Von Renate Winkler-Schlang

Die Familie sitzt traut vereint beim Weihnachtskaffee, plötzlich ein lautes Scheppern gegenüber. Der Bauzaun rund ums neue, schwarze Holzhaus - wir hoffen sehr, dass sie da nach den Feiertagen helle Bretter hinnageln - landet krachend auf der Straße. Alle hängen am Fenster und spähen an den Strohsternen vorbei.

Was tun? Dem Ingenieur ist bekannterweise nichts zu schwör: "Den räum' ich halt schnell weg, da kommt ja sonst keiner vorbei." Schon ist er draußen. Der Jung-Jurist wiegt den Kopf: "Dann ist die Baustelle nicht mehr gesichert und er haftet, wenn sich da ein Kind verletzt." "Normal holt man da die Feuerwehr" - der Schwager aus Biberach ist Floriansjünger, der muss es wissen. "Die Feuerwehrler trinken jetzt auch Kaffee", wenden die Frauen am Tisch fürsorglich ein. "Irgendwo brennt ohnehin längst ein Baum", erwidert der Schwager trocken.

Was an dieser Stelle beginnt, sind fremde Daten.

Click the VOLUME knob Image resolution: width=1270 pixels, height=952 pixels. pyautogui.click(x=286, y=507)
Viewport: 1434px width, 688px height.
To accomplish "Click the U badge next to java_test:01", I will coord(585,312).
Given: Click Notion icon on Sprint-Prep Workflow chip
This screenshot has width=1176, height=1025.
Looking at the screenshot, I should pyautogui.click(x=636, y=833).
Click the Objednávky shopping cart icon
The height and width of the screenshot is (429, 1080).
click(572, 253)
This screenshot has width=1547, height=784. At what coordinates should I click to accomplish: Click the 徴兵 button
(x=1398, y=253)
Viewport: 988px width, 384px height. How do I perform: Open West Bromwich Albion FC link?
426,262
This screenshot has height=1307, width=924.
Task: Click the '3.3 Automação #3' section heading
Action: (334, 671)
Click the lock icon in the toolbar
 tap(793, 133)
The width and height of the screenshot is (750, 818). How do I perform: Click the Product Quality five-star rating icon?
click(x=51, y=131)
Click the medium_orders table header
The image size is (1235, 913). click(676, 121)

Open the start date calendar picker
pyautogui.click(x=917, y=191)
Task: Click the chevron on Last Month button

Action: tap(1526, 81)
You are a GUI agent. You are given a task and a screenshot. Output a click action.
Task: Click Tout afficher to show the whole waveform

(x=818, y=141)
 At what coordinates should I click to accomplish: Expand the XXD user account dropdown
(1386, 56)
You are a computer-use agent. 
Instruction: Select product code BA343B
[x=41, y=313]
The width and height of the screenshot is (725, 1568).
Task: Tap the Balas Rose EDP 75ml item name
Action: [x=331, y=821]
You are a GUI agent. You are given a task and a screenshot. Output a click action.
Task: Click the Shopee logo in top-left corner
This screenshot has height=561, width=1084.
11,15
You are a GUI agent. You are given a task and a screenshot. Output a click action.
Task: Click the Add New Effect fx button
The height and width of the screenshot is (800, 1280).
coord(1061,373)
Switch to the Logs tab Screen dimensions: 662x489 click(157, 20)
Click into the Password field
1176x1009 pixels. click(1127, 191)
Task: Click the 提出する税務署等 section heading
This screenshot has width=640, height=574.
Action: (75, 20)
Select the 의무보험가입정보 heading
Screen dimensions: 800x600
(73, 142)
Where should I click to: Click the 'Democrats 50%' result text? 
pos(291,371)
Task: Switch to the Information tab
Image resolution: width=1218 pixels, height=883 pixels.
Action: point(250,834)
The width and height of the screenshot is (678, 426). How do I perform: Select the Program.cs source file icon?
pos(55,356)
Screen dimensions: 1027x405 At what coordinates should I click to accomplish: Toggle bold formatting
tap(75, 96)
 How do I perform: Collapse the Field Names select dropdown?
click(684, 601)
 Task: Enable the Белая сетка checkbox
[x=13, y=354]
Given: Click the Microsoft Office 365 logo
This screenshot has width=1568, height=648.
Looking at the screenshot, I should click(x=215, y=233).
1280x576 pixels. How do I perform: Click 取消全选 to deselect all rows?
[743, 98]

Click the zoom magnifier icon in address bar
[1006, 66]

Die Lage wird lang und breit erörtert. Der Familienvater erreicht dann sogar jemanden von der Firma, die an einem Zaunelement ein Transparent mit Nummer angebracht hat. Doch dieser Jemand erklärt sich für nicht zuständig, man habe bloß den Keller gemacht. Also noch schnell, bevor das Christkind kommt, die Polizei informiert. Die Beamten nehmen's zur Kenntnis. Am ersten Feiertag kommt der Installateur vorbei. Er werde den Architekten des Bauherrn informieren, versichert er.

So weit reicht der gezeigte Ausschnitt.